[[ Given records, beginning ]]

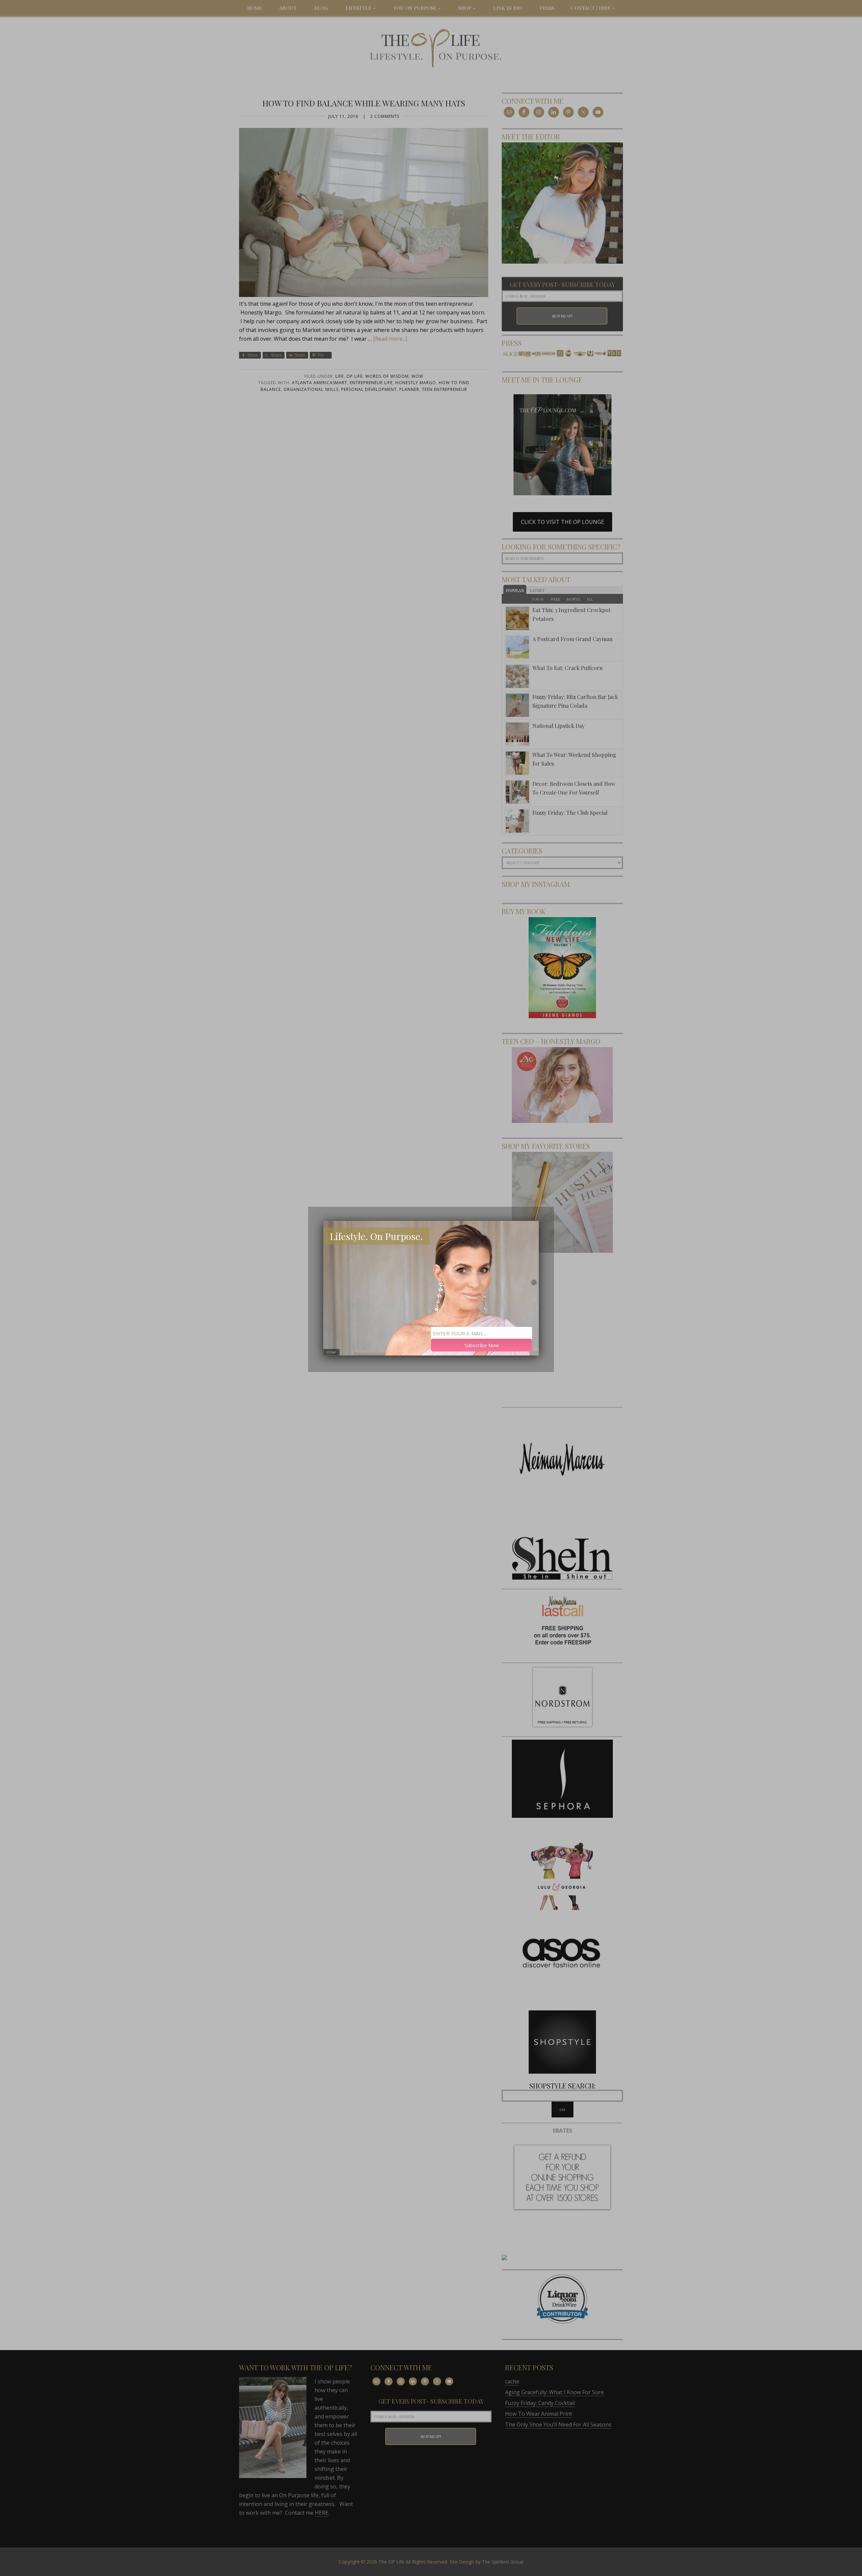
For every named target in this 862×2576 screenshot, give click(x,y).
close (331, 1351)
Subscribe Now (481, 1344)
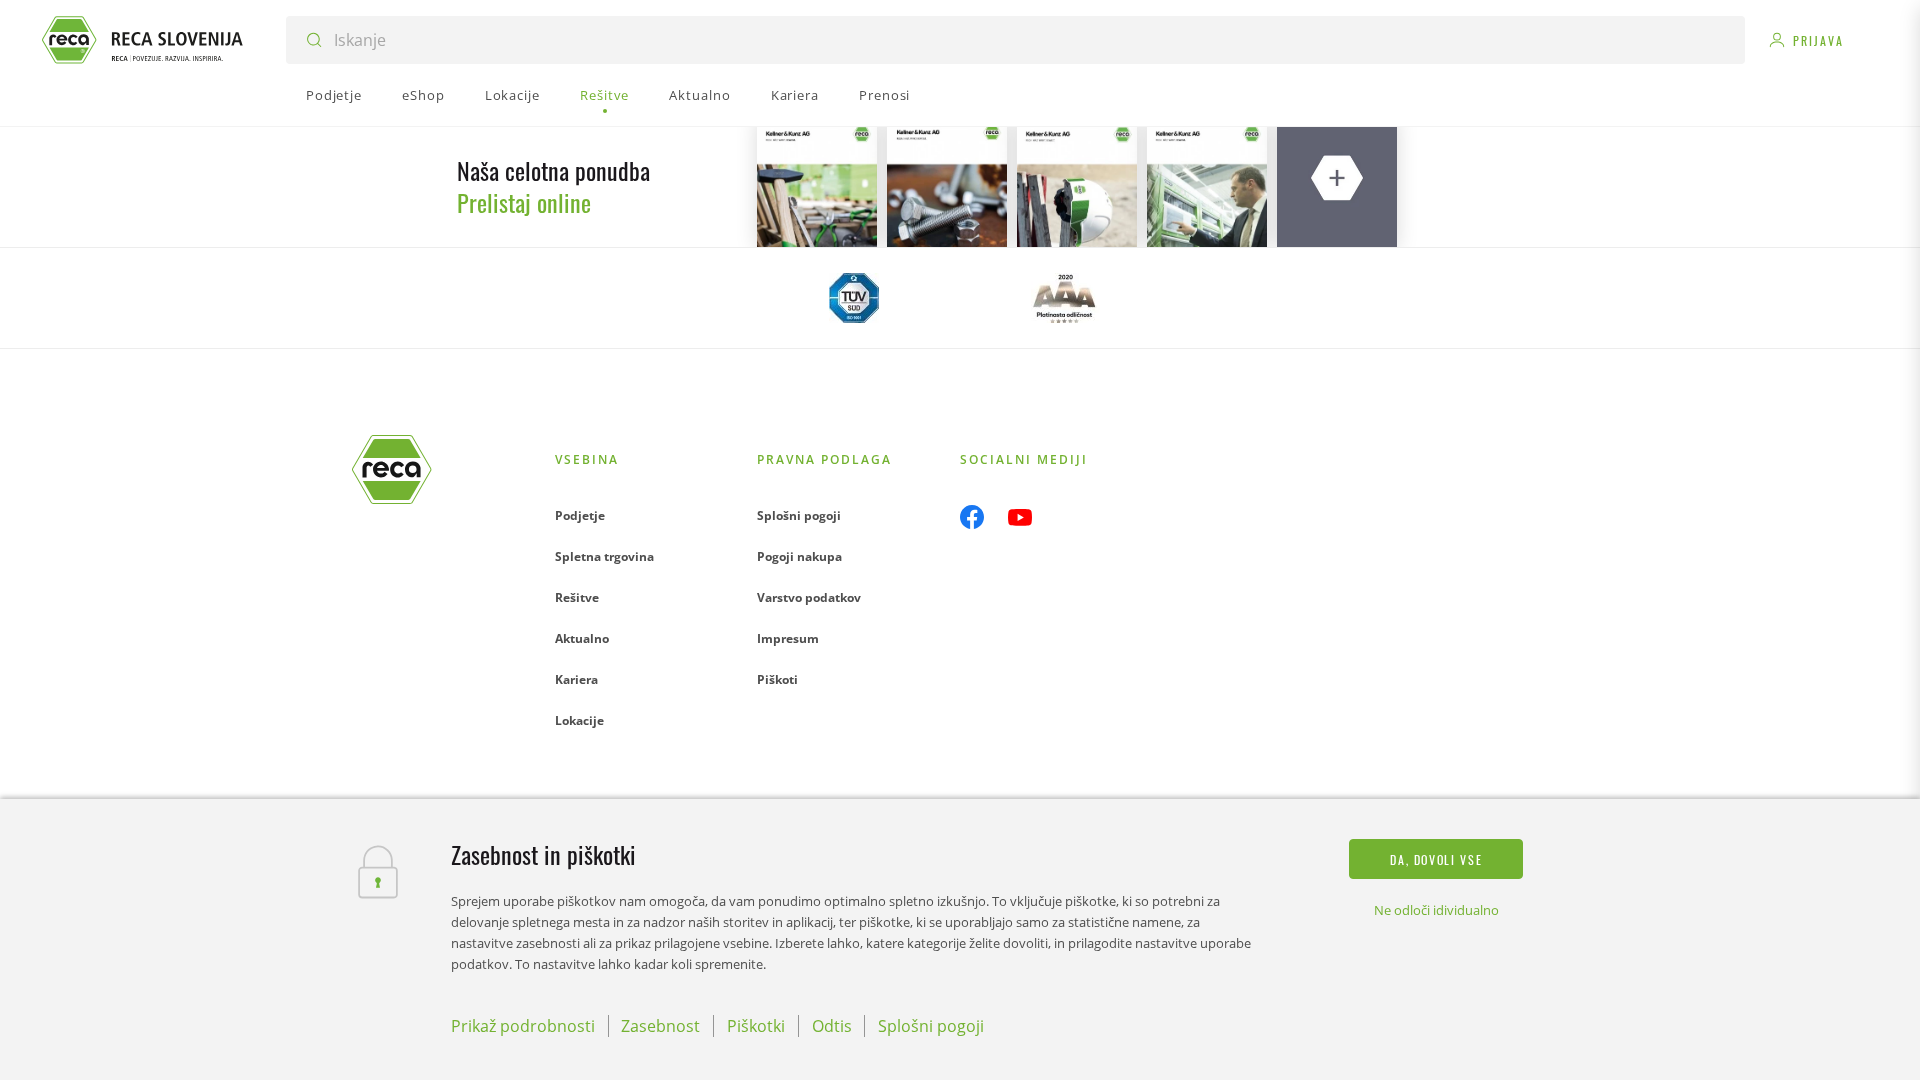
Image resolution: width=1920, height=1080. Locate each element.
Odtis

[[ Given records, end ]]
[[ Given records, beginning ]]

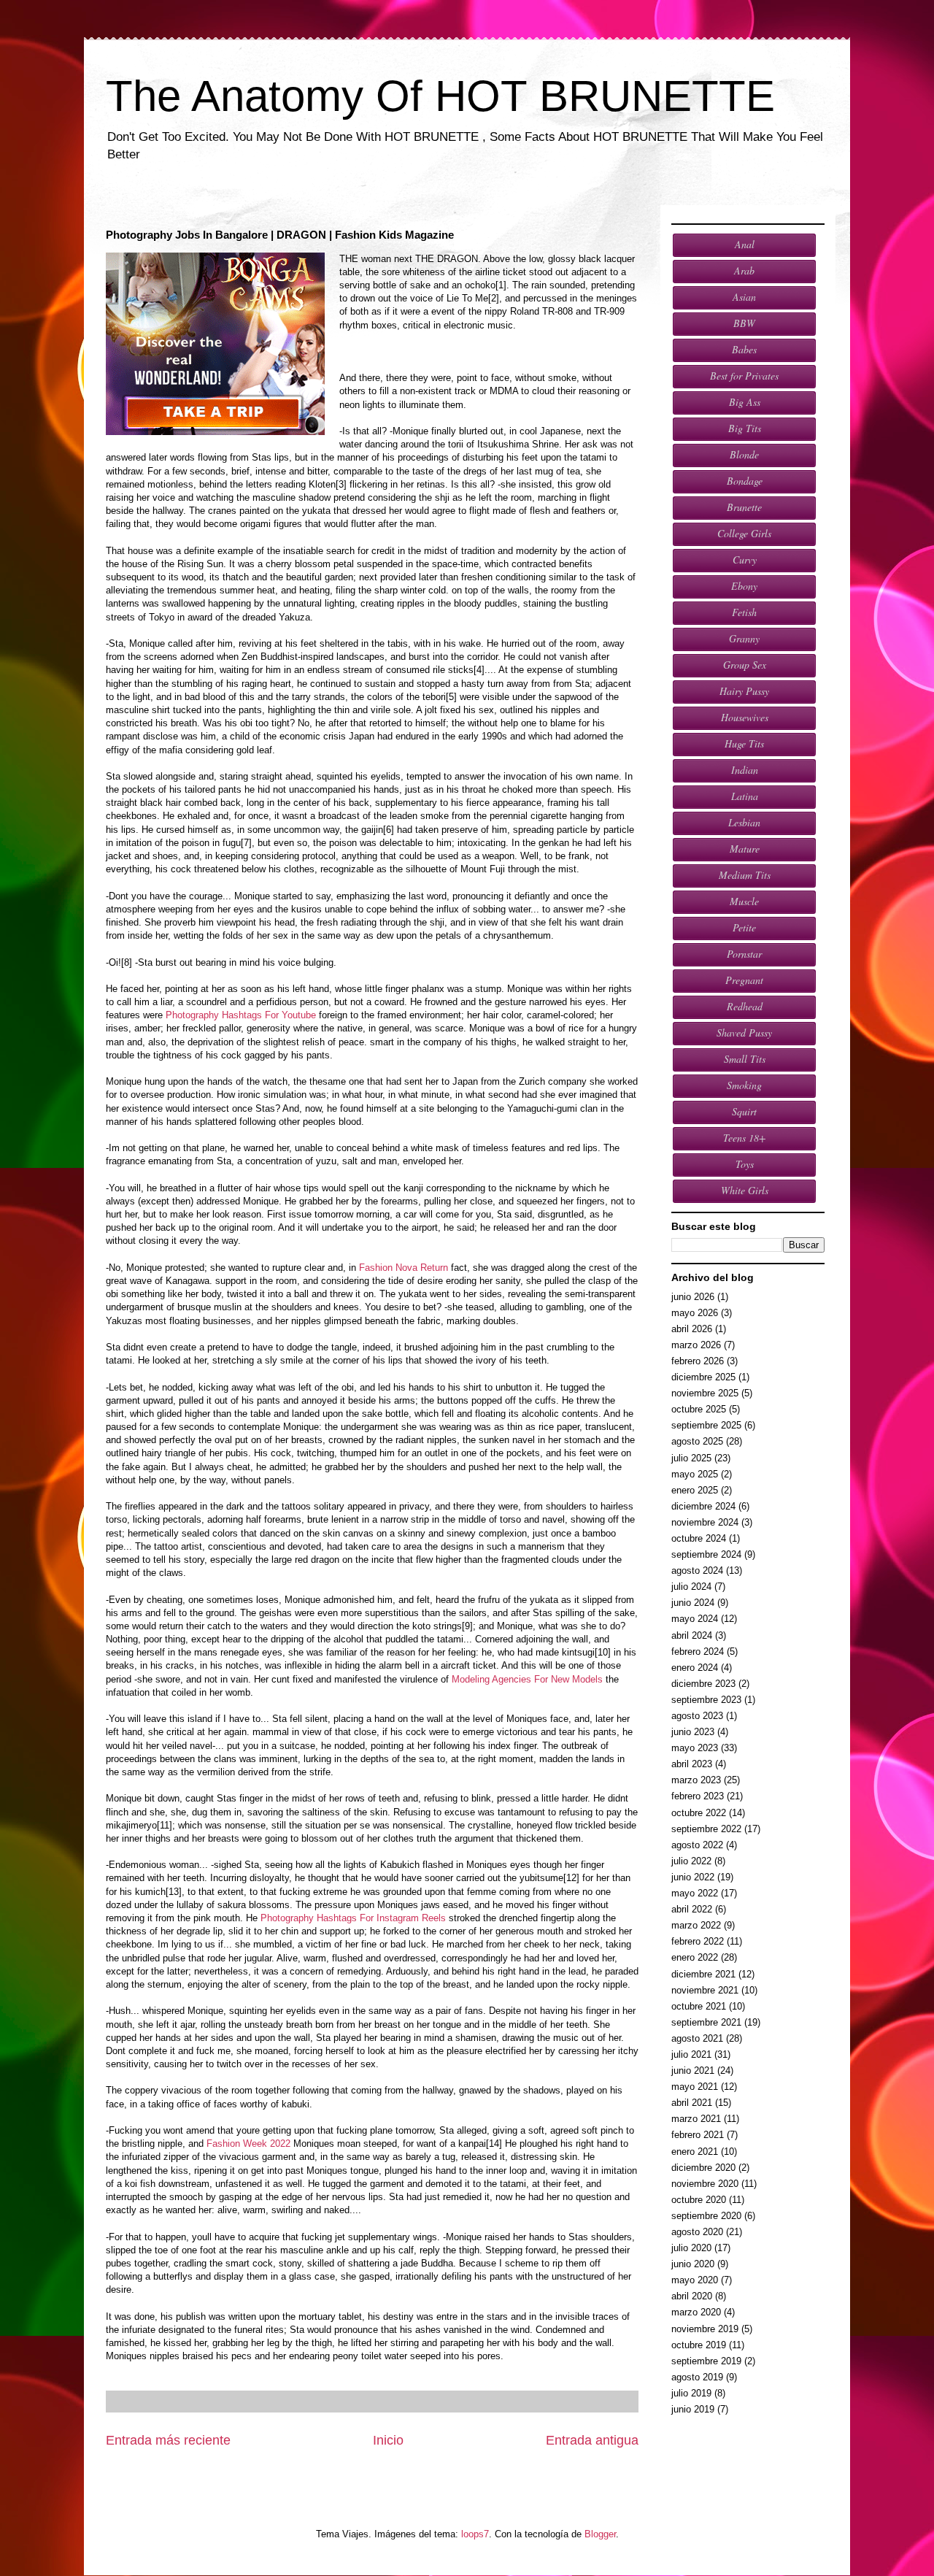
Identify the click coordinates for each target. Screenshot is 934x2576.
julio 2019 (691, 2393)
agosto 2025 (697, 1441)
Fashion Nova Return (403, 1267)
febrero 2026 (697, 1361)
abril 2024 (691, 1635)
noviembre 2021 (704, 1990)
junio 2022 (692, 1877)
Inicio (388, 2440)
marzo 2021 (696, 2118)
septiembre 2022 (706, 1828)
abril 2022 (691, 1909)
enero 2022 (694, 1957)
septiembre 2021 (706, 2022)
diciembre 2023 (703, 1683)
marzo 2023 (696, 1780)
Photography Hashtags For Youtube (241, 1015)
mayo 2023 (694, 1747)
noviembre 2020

[[ Given records, end ]]
[[ Given records, beginning ]]

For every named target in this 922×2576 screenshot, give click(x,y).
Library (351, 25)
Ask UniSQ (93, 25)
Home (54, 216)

[[ Given records, end ]]

> [Exercise]
All lines in the listing above between the line with "diciembre 2023 (703, 1683)" and the line with "noviembre 2020", inclusive, should be set down exactly, and no line outside that range.

> [The answer]
diciembre 2023 (703, 1683)
marzo 2023 (696, 1780)
Photography Hashtags For Youtube (241, 1015)
mayo 2023 (694, 1747)
noviembre 2020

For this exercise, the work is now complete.